*Data section*
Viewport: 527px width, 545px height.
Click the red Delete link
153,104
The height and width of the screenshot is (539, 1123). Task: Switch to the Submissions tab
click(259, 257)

*Stated task*
Please rescale the records from the line containing "The height and" through the end of the records, inclusive, and give those lines again with the requests included. Multiply every coordinate in the answers by 1.55 and round to whole numbers, with halves rounded up, leaving all numbers in the requests unchanged.

*Final answer*
The height and width of the screenshot is (539, 1123). Task: Switch to the Submissions tab
click(401, 398)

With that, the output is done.